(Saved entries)
# # #
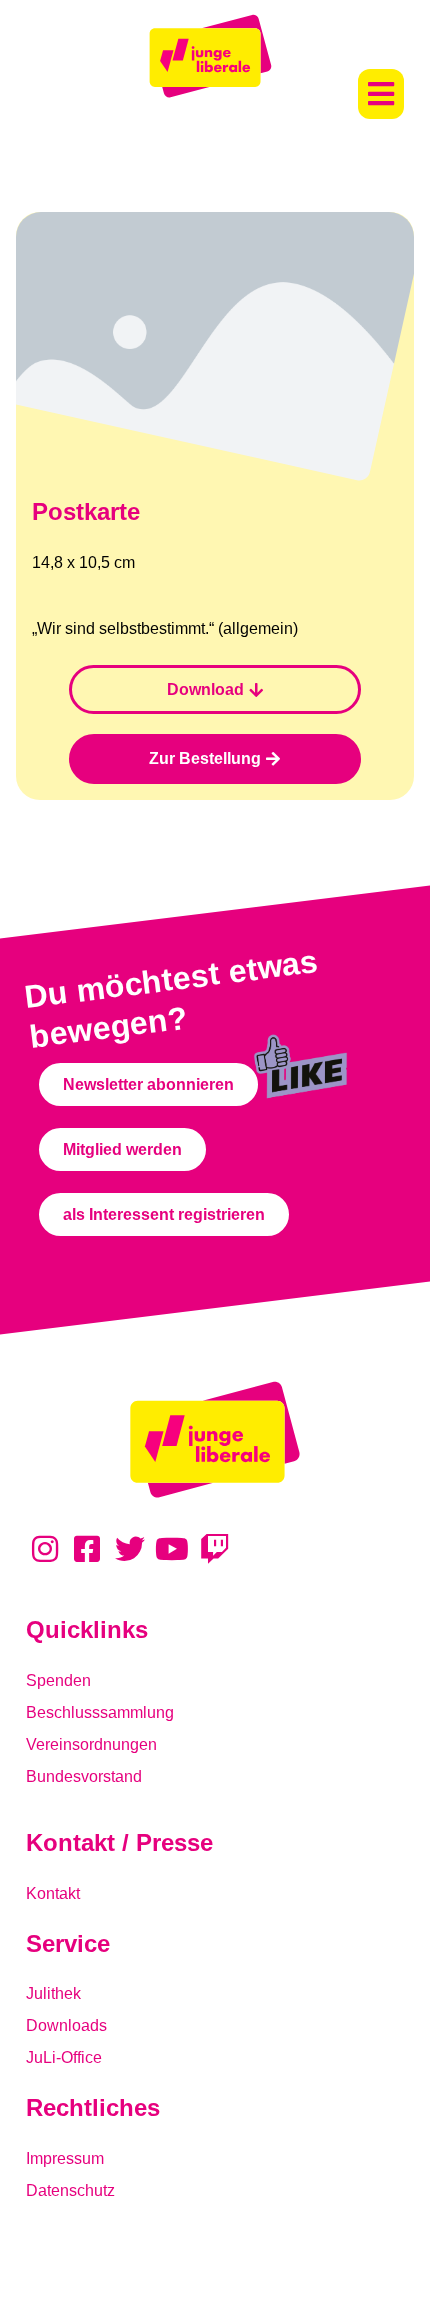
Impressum (65, 2158)
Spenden (58, 1680)
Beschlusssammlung (100, 1712)
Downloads (66, 2025)
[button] (381, 94)
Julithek (53, 1993)
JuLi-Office (64, 2057)
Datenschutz (70, 2190)
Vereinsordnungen (91, 1744)
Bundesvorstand (84, 1776)
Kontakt (53, 1893)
# # #
With both ends included, please retype exactly the lines from the line containing "[button] (381, 94)" to the final line of the data.

[button] (381, 94)
Julithek (53, 1993)
JuLi-Office (64, 2057)
Datenschutz (70, 2190)
Vereinsordnungen (91, 1744)
Bundesvorstand (84, 1776)
Kontakt (53, 1893)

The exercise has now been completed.